The burgeoning rock scene meant you were often witnessing unknowns developing into superstars. I once gave a rave review to a record by punk band out of Olympia, Excuse 17, and a few days later the phone rang. Mike Nipper at the front desk told me, "It's Carrie Brownstein from Excuse 17." I picked up.
"Hey," she said, quickly, "That was cool how you described our sound. But listen, that band's finished. I've got a new band called Sleater-Kinney and we're playing in a friend's basement tonight, can you come?"
"Um, sure!"
I was always on the hunt for new writers: The beloved DJ Riz was back on the air at KCMU after the boycott and strike and more popular than ever. I convinced him to write for us—his early columns had an utterly unique and natural blend covering music, language that was musical, food, black culture, Seattle culture, sharp opinions, and loving joy. They were an instant hit.
There was tough competition for space in the section; I tried to balance local bands with jazz and world music acts touring Seattle: Max Roach, Nusrat Fateh Ali Khan, Ladysmith Black Mambazo, the klezmer revival. I interviewed Tricky, the triphop artist, as we walked up to the now-nonexistent Piecora's. Half of what he said went up in smoke; he sparked up a joint sitting outside right in front of the restaurant. I hired Trey Hatch and he began covering avant-jazz and new genre-free music, including promising local musicians the Young Composers Collective, Gamelan Pacifica, Stuart Dempster, and Wally Shoup.
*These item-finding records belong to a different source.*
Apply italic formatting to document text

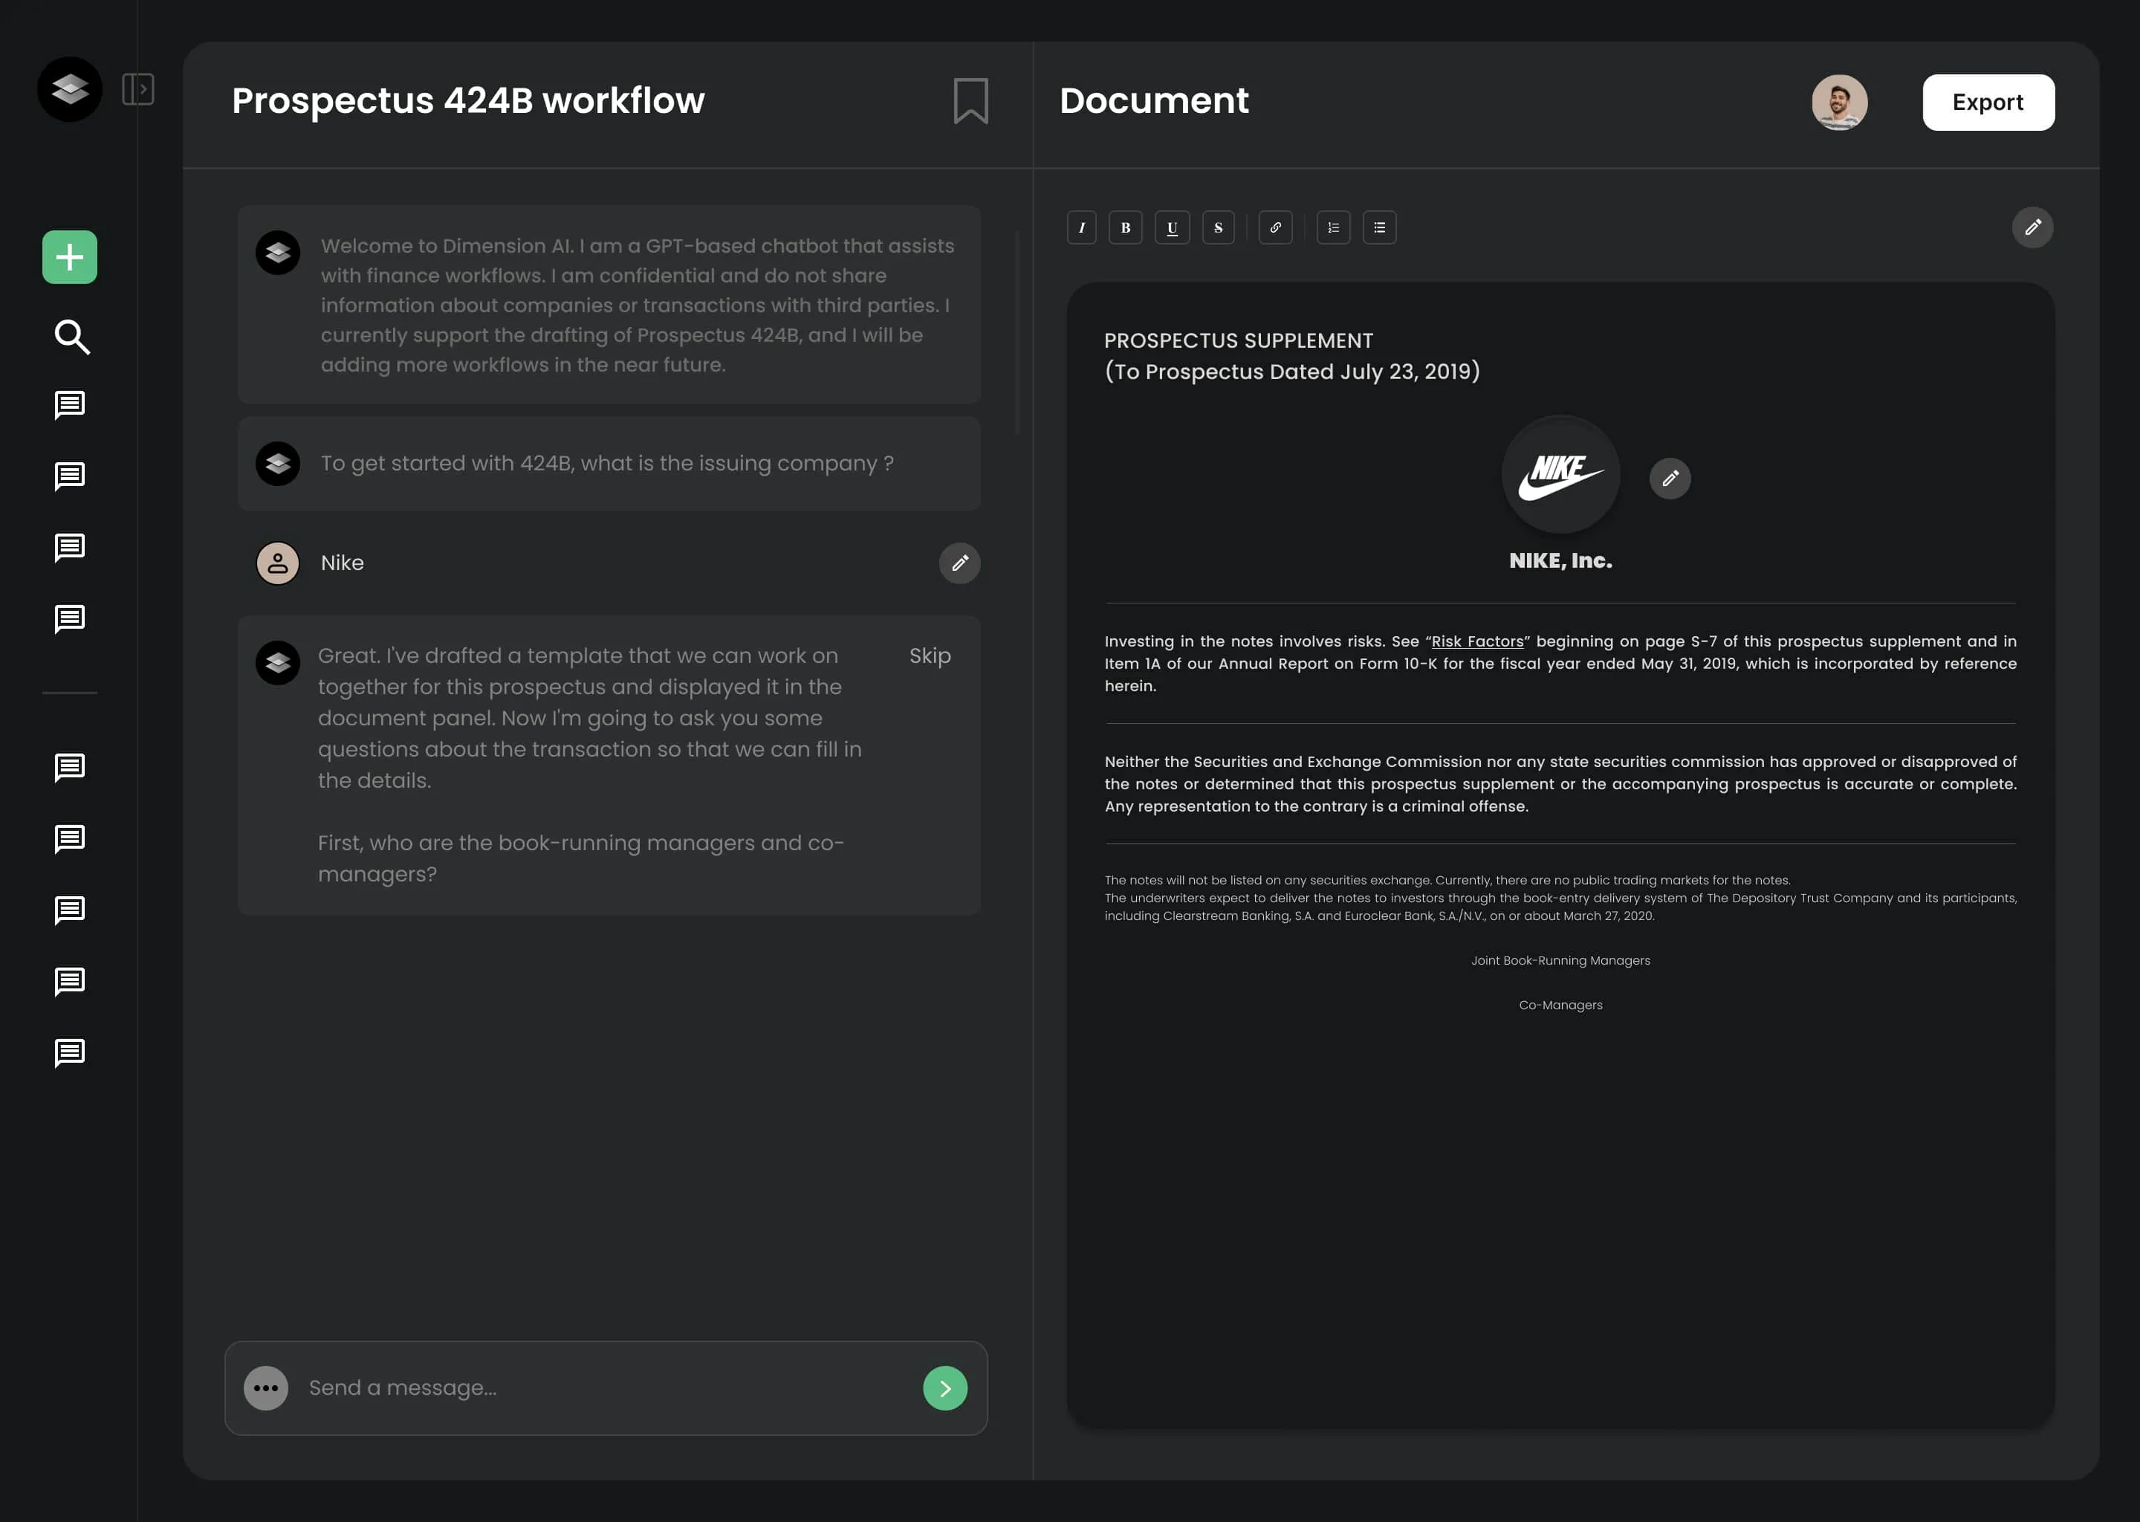coord(1082,227)
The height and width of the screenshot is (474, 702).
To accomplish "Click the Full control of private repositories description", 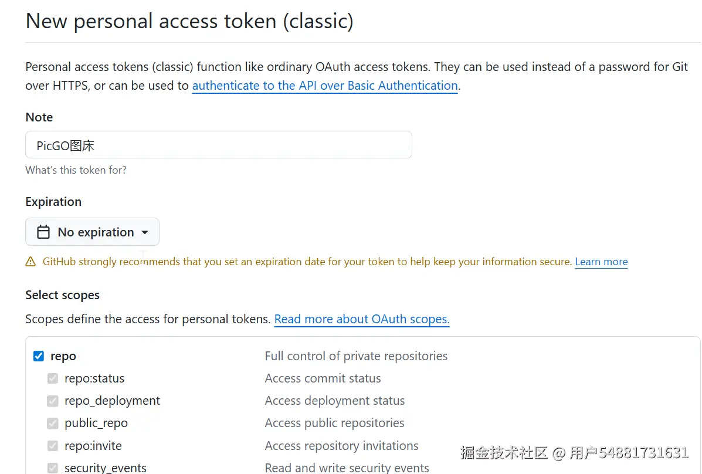I will click(356, 356).
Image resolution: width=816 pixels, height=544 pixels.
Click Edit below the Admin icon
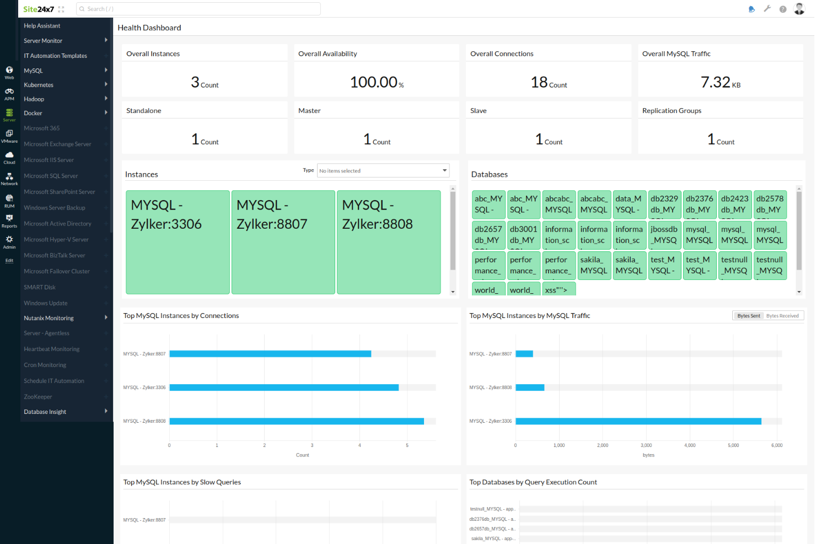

Often people will ask if I met Nirvana. While I later met Krist Novoselic during his work against censorship, and informed Dave Grohl about Dan Savage's crush on him, I only had one encounter with Kurt Cobain: at Ernie Steele's Tavern, where he was drinking with Courtney Love and Mark Lanegan. As he was standing alone by the jukebox for a moment, I introduced myself and tried to hit him up to do a guest column for us. "The Stranger," he said, reflectively. "You guys have some really cool artwork." I never got that guest column.
Danny Housman was the music editor from 1993–1996. He is a writer living in Los Angeles and host of an "intellectual salon" speaker series, and has been active with NewGround: A Muslim-Jewish Partnership for Change.